### Supplied material
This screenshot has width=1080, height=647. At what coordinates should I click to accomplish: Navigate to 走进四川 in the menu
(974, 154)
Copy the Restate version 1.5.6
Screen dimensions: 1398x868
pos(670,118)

### Requirement
What is needed here is an exact reproduction of all the entries.

### Answer section
This screenshot has width=1080, height=647. At what coordinates should I click to accomplish: Navigate to 走进四川 in the menu
(974, 154)
Copy the Restate version 1.5.6
Screen dimensions: 1398x868
pos(670,118)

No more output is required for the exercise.